00:21 C'est le grand retour Romain, de la sociologie de l'excuse,
00:24 celle qui écrase l'individu sous le joux du fait social,
00:27 celle qui néglige la liberté de conscience individuelle pour ne plus lire le monde,
00:31 callone de déterminisme mécanique contre lesquels on ne peut rien.
00:35 Je vous en donne quelques exemples, pour le sociologue Geoffroy de Laganerie,
00:38 tirer des feux d'artifice sur les forces de l'ordre,
00:41 c'est envoyer un message de détresse contre les violences policières, rien que ça.
00:45 On voit son tweet qui s'affiche à l'écran.
00:47 Pour Sandrine Rousseau, économiste et députée écologiste,
00:50 les pillages de magasins de marques, c'est l'expression d'un sentiment de pauvreté ou de relégation.
00:55 Ou encore pour le politiste du CNRS Sébastien de Rocher,
00:58 si les émeutiers brûlent des écoles, c'est pour mieux lutter contre les expériences d'exclusion scolaire
01:03 et même la ségrégation ethnique à l'école.
01:06 En fait, en raisonnant ainsi, on en vient à tout justifier.
01:09 Oui, et une fois que vous avez compris comment ça marche,
01:11 au fond, c'est pas très difficile d'être un bon sociologue de gauche.
01:14 Je vous en donne quelques exemples farfelus.
01:16 On pourrait dire que s'ils brûlent des voitures, par exemple,
01:19 les émeutiers c'est pour exprimer leur éco-anxiété légitime
01:21 face à l'inaction climatique du gouvernement et des constructeurs automobiles,
01:24 ou quand ils s'en prennent à l'épouse et aux enfants d'un maire,
01:27 c'est pour renverser le modèle bourgeois de la famille traditionnelle
01:30 et s'émanciper du carcan hétéropatriarcal.

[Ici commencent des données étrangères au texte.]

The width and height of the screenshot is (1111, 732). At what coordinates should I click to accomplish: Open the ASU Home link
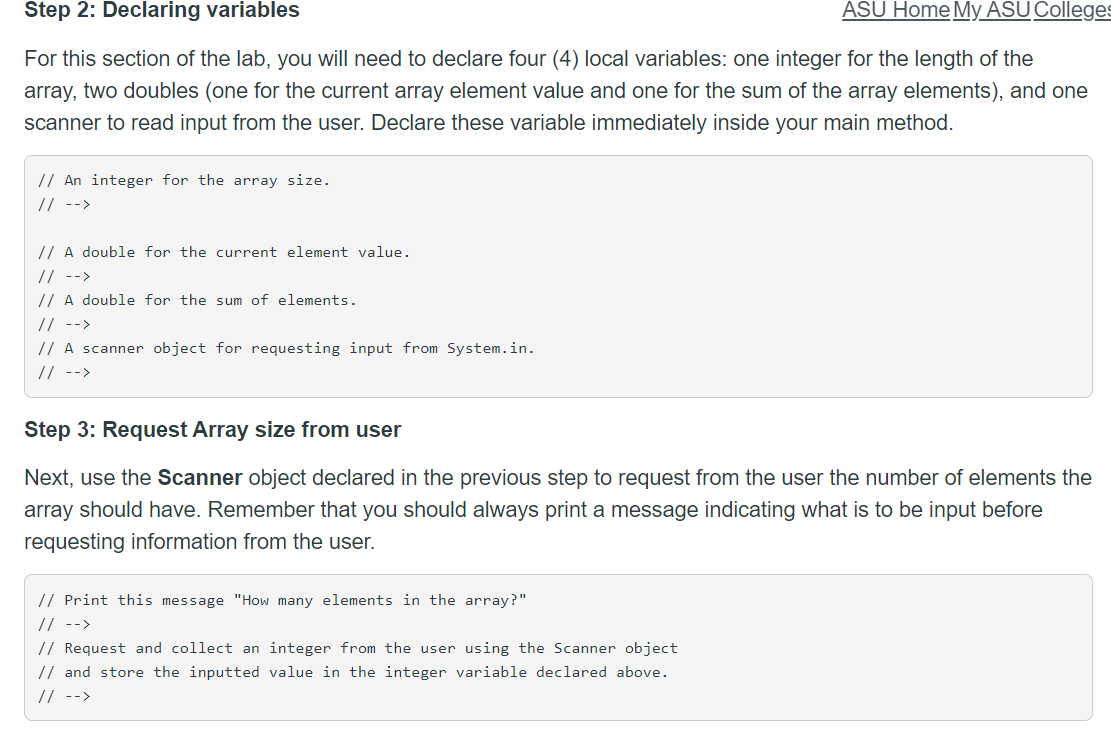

01:32 Ne dites surtout pas, en revanche, aux sociologues qu'ils ont aussi menacé un bar LGBT à Brest
01:37 en appelant à "brûler les pédés", parce que là vous risquez de susciter un infarctus.
01:42 Mais enfin, quoi qu'il en soit, cette sociologie de l'excuse
01:44 qui explique la violence physique par une prétendue violence sociale,
01:48 eh bien, néglige d'abord dans son raisonnement le montant considérable, évidemment,
01:51 des aides qui ont été versées aux quartiers au nom de la politique de la ville,
01:54 et surtout, elle fait de la mort de Naël un crime raciste,
01:58 ce qu'aucun élément de l'enquête ne permet aujourd'hui de formuler,
02:01 ne serait-ce qu'à titre d'hypothèse.
02:03 Selon vous, Paul, la pauvreté n'a rien à voir avec ça.
02:06 Je ne crois pas. Je ne suis même pas certain, Romain, qu'on puisse politiser ces violences
02:10 qui me semblent, pour l'essentiel, foncièrement aveugles, instinctives et donc infrapolitiques,
02:14 mues surtout ou d'abord par une détestation féroce de la société française
02:17 et de l'autorité légitime qui la représente.
02:20 Mais si l'on reprend l'idée de la pauvreté et donc de la relégation sociale,
02:24 si l'argument était valable, on assisterait aux mêmes scènes de pillage et d'émeute dans la Creuse
02:28 qu'en Seine-Saint-Denis ou à Nanterre, où les taux de pauvreté sont quasiment équivalents à la Creuse en métropole,
02:33 si le deuxième département français est le plus pauvre.
02:35 Ça, c'est une première chose.
02:36 Et ensuite, Romain, le problème, surtout, du raisonnement sociologique,
02:39 c'est qu'il est aveugle face au sens moral et à la décence des individus.
02:43 Par exemple, dans la cité Pablo Picasso de Nanterre,
02:45 vous avez certes une petite minorité d'individus violents qui caillassent les forces de l'ordre
02:49 depuis quelques nuits, mais vous avez l'extrême majorité de cette cité qui vit chez elle, recluse,
02:54 inquiète même par la violence qui s'exprime.
02:56 Et pourtant, les conditions sociales de ces familles sont les mêmes.
02:58 Pourquoi est-ce que certains individus sont dehors et se livrent aux violences face aux forces de l'ordre
03:03 pendant que les autres se tiennent tranquillement à l'écart de tout cela ?
03:06 La sociologie n'a rien à dire à cette question.